I also read a tremendous number of opinion columns written by liberals. The Huffington Post can be very enlightening as well as the op-ed pages of the Los Angeles Times, the New York Times, and the Washington Post. I am often fascinated how some of these pieces get published. One recent column by Bob Herbert who writes for the New York Times was so strikingly bad that I had to interrupt my wife and read it to her because it was so banal. You would have thought the column appeared in a high school newspaper, except the principal would have edited out the name-calling as inappropriate.
Occasionally, there is a column that tickles my public policy bone so much that I have to mouth off about it. E.J. Dionne, Jr., wrote this particular column in the Washington Post on Thursday, September 24, 2009. Mr. Dionne can be quite entertaining at times with his perception of how our society should be organized, but his commentary on how charity heads were reacting to proposed tax law changes sparkled in new and untold ways.
After the defeat of their attempt to insert a public option into the Senate Finance Committee health care bill, Senators Jay Rockefeller and John Kerry moved to reduce the tax deduction for charitable contributions for what Mr. Dionne calls the “well-to-do.” As a means to help pay for the cost of this new health care plan, these extremely well-to-do senators want to stick it to the successful in our society once again.
There are so many things wrong with this concept it could take a small book to define. First, Rockefeller and Kerry are actually very well-to-do. They have never actually worked; unless you include Kerry’s short term in the military and that was forty years ago. The two senators have been living off the hard-earned dollars of others, either through inheritance or marriage. The vast majority of high-income people work their tails off for the money these men want to grab for their scheme.
It’s not only high-earners they want to punish. They want to harm charities by limiting the tax deduction to charities. The operators of these charities know that if you limit the deduction from the high-earners, who provide the lion’s share of contributions, they will receive fewer donations. One might argue that the donations should be given because it is a benevolent thing to do and most people make the donations for exactly that reason. Other contributors rely on the tax deduction which is why this policy, if enacted, will diminish the receipts of the charities. I love when people who do not actually work with taxpayers claim that tax policy changes will not alter people’s behavior. Mr. Dionne should sit in my office and field the innumerable questions about the tax benefit of charitable gifts so he might achieve some sense of reality.
Mr. Dionne scolds the charity heads because he asserts they should be willing to give up their proceeds for the greater good of the proposed health care bill. Mr. Dionne states “If even groups whose very mission is public-spirited can’t take an exceedingly modest risk to extend health coverage, how can we expect anybody else to pay a little more for a moral imperative?”

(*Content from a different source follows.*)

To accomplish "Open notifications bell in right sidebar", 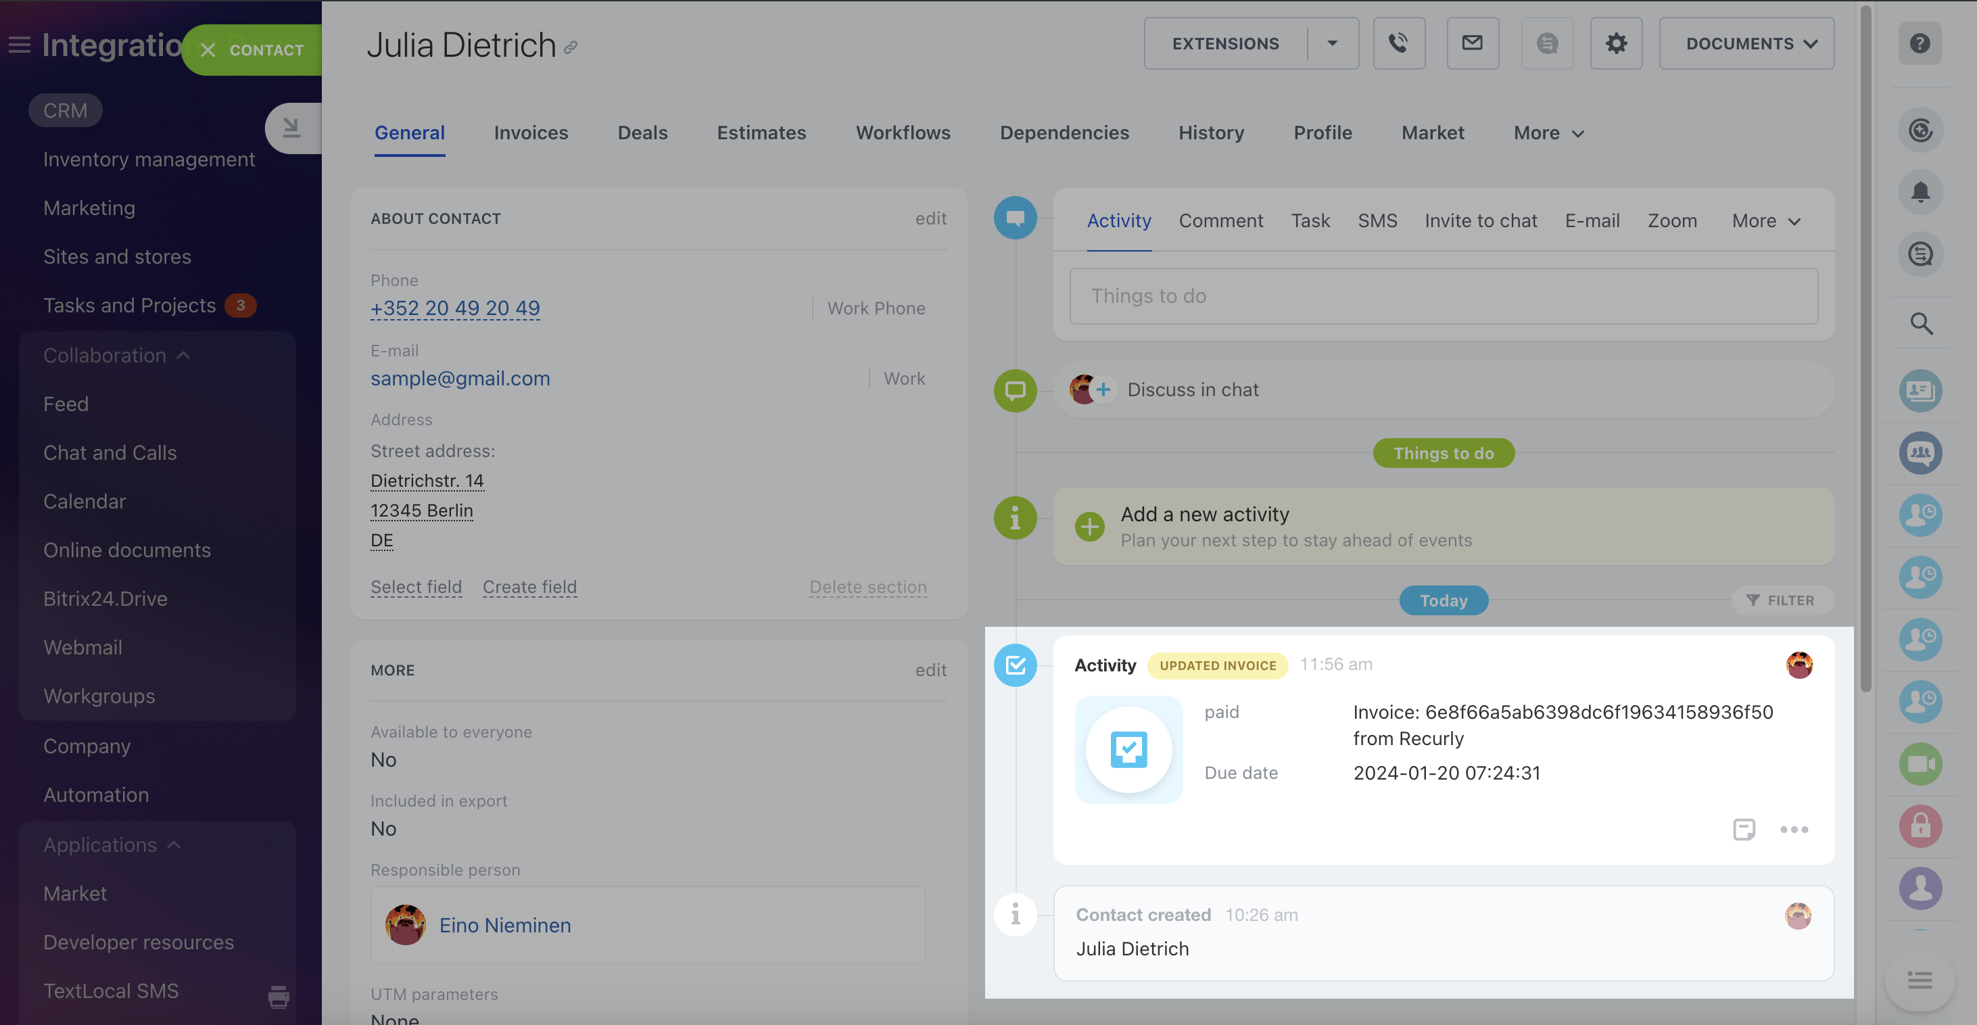I will (1920, 192).
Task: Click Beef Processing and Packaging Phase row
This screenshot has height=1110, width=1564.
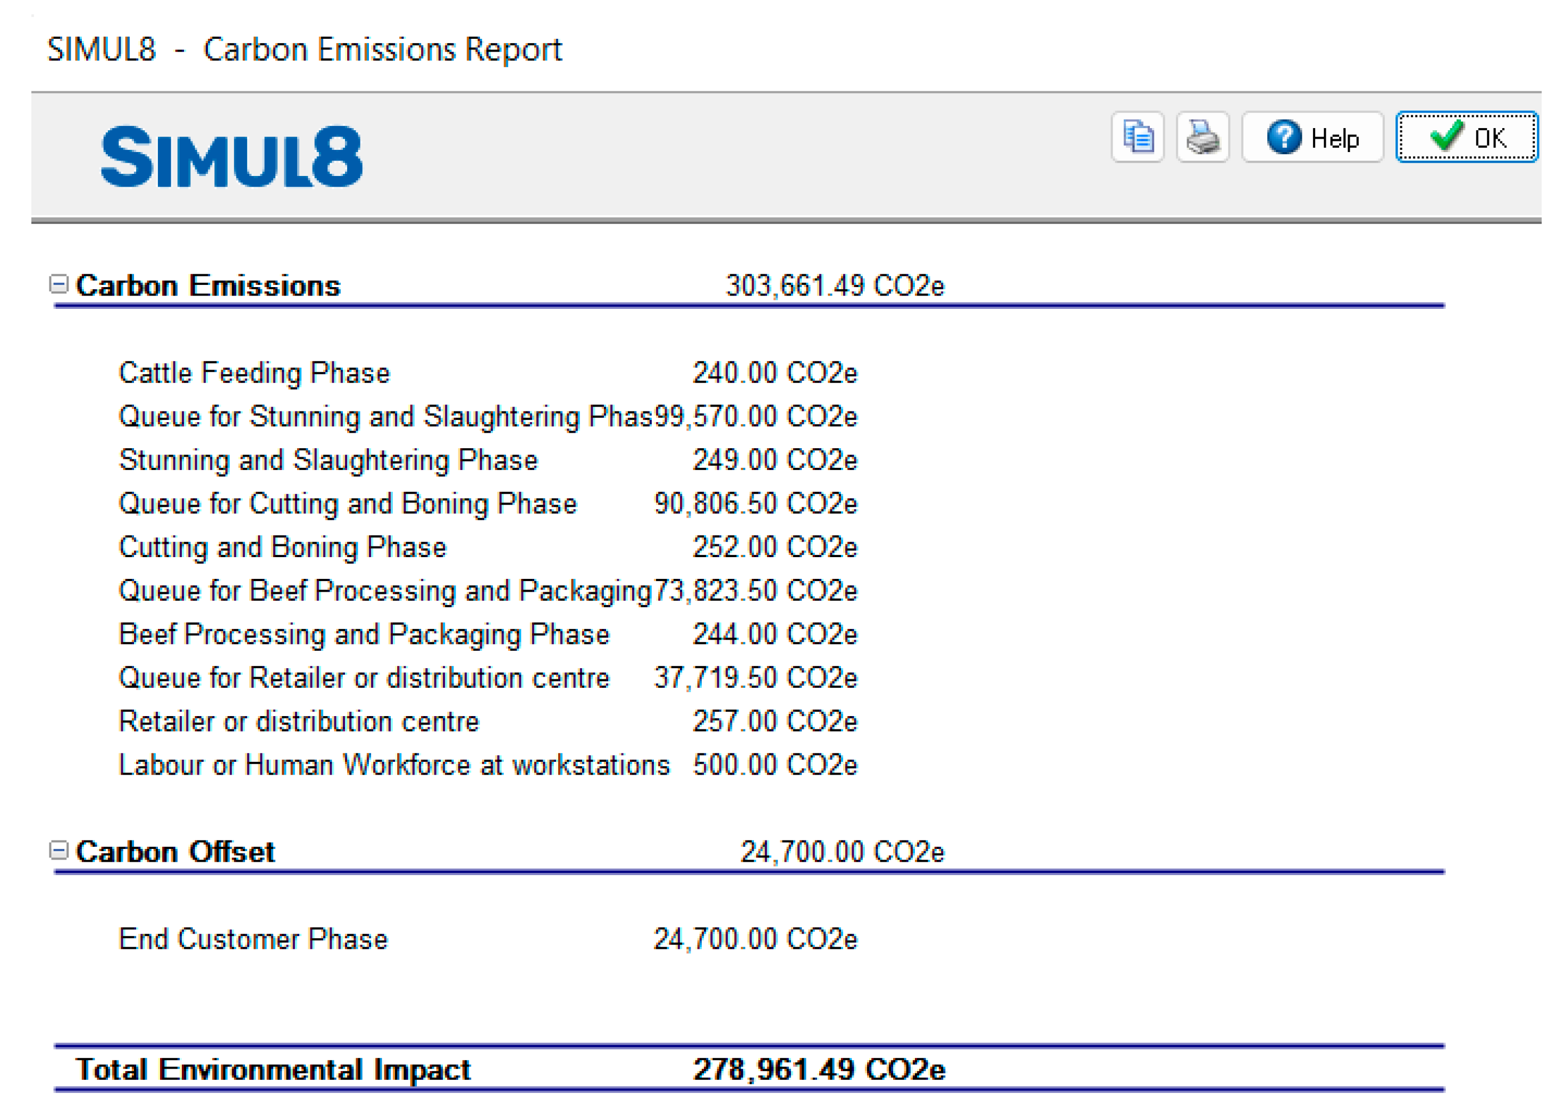Action: (x=364, y=634)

He goes on to say heath reform will fail unless the mandate to buy insurance has government subsidies. Mr. Dionne misses the point that if the government has to subsidize these insurance payments, that it is really government-provided insurance. Even though it is bought through private insurance companies, it is just one more step toward government control of the health care system. There is a big difference between tax deductible insurance premiums and tax subsidies.
Most importantly, Dionne attacks such organizations as the Red Cross, the American Heart Association, the American Lung Association and the Muscular Dystrophy Association. These are the kind of organizations that have done decades of untold good work and have to produce actual results to continue garnering donations -- as opposed to government which gets its funds through coercion.

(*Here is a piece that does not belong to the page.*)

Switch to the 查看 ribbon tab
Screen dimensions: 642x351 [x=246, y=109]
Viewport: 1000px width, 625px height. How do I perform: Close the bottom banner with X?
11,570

Mr. Dionne displays the sharp difference of values between the left and the rest of us. Dionne and his cohorts value the existence of government not only over the private sector, but also the charity sector. They believe if you get in the way of government you are harming the greater good and if charities want to protect their flow of donations, then they are just selfish bastards.
Rarely has an article more clearly defined the differences between the left and where they want to take this country and the rest of Americans. In essence he asserts that Jerry Lewis, who has contributed his time and his wealth to help millions of Americans over the past 50 years, could not possibly be as beneficial as the machinery of government. Does anyone believe that the government would have duplicated his success for the cause of muscular dystrophy? Had the government made progress on breast cancer until the founding of the Susan G. Komen Foundation?
As my friend Dennis Prager says, clarity is important. Calling the heads of charities “uncharitable” is clarity. You must decide which side you fall on – giving more money to government for some perceived benefit or trusting the charities of this country. I cannot think of a more clear choice.